During his lecture, Dr. Brown explained that this is the first of three papers he is writing on the topic of slavery and Islam. He stated that we need to understand that our sweeping usage of the term “slavery” is problematic because it means different things in various contexts. While we in the United States automatically associate moral evil with slavery due to the very racialized and brutal experiences of slaves here, the same cannot be uniformly said of their counterparts across the world. Hence, he emphasized that whenever we talk about slavery, it’s more important to talk about the conditions slaves endure than to “morally fetishize the word ‘slavery.’”
He gave several examples of slaves or slave-like conditions from diverse parts of the world: a slave in Mecca in the 1400s who had an agreement with his master to buy back his freedom on installments over the course of five years; Sokollu Mehmet Pasha, the grand vizier and de facto ruler of the Ottoman Empire, who was Bosnian and the sultan’s slave – and yet was one of the richest and most powerful men in 1579, not to mention fair-skinned; a factory worker in England in 1860 who was a free man but bound by oppressive labor laws, and members of a juvenile chain gang being overseen by the local sheriff in Arizona in 2004. He asserted that all of these examples cast doubt on one, unified definition of slavery – after all, the slaves do not seem to fit the picture of slavery in our minds but the free men do due to the way they are treated.
Dr. Brown said that slavery is often defined in terms of ownership and property. However, historically, European parents had the right to sell their children as slaves to pay off their debts and between 1760 and 1880, there were “218 cases of Englishmen holding auctions to sell their wives.” In China, husbands routinely named their wives as property in their wills and “bequeathed them to some friend,” he revealed. Through these and other examples, Dr. Brown questioned concepts like ownership, control, choice, and freedom. To this end, he quoted Vaughan Lowe who inverted Rousseau’s famous statement as, “Man is born in chains, but everywhere he thinks himself free.”

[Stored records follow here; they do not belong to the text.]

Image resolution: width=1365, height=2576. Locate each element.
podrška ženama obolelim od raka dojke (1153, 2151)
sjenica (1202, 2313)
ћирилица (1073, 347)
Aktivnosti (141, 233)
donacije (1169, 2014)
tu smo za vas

Since slavery was exercised in dissimilar ways around the world, he reiterated in his conclusion that it is difficult to pinpoint to one singular definition. Hence, Dr. Brown argued that it’s far more useful to talk about “extreme exploitation of human beings’ labor and the extreme deprivation of their rights,” which we are likely to find in any society. As such, he recommended shifting focus to “regulating conditions and protecting people’s rights in order to prevent such extreme debasement.” He promised to show that the Shariah aimed to accomplish precisely this in his next essay.